Besides the slim volume on the Fellowship Movement, also of note among our new books is the current edition of a well-known book by John A. Buehrens, Universalists and Unitarians in America: A People’s History.

Behrens Library also has several copies of slightly earlier editions, and the book is highly recommended reading for the course on UU History and Heritage currently underway at UUCL. The course is taught by our developmental minister, Rev. Barbara Coeyman, with course meetings on Tuesday nights, from 7 to 9, at UUCL. The course is free but registration is required.

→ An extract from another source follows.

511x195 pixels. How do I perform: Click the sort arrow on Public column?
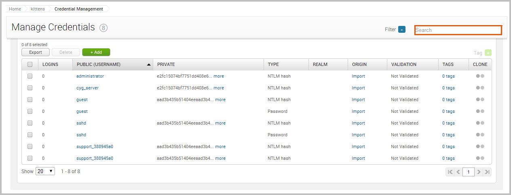[x=149, y=64]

Among our newer acquisitions …

We don’t spend all our time shuffling old books around. Sometimes we add new ones! We have a surprising range of topics, but today I’d like to point out a couple of newish goodies that fit neatly into our core UU mission. They’re mostly, in fact, from either Skinner or Beacon, the UU publishing lines. Among the books that appear in the blog picture, one book  is in an area that isn’t directly connected to our own congregational history but highlights an interesting aspect of the history of UU-ism, namely the Fellowship movement. Fellowships have sometimes been formed by liberal religious groups too small or too isolated to become fully-fledged church congregations, and there was a moment in our history when forming fellowships was a very active way of supporting liberal religion. Even now many UU congregations are small and always have been, and some small congregations have no interest in getting bigger, even if it is hard to keep them going, or, in some cases, even if anyone who wants to locate them needs a really, really good map. The book we have just acquired on The Fellowship Movement discusses the movement in full and serious historical context, but my favorite bits are the stories about, literally, wandering country roads with a torch trying to find some of our more elusive co-religionists. There is also some pretty wry commentary on UU congregations too small to support a minister, and on the fact that some of them think they would rather not have a minister, thank you very much, as well as colorful  descriptions of why some ministers probably wouldn’t want them either.  And this, of course, is just the American story. One of my favorite readings in the sober British Unitarian press of the early 20th century discusses the Unitarian Religious Revival. The point of the article seems to have been to raise the question of whether there was one and whether one was wanted. The answer seems to have been ‘no’, on both counts. But being British, of course, the discussion was very polite and one was so glad the question had been raised. The issues of congregational size and the formation of new congregations continue to be important, of course, and they have direct connection to current questions of the covenantal relationships that exist among congregations and congregational polity. For the history of those issues in American UU-ism, you can check out the Minns lectures by Alice Blair Wesley.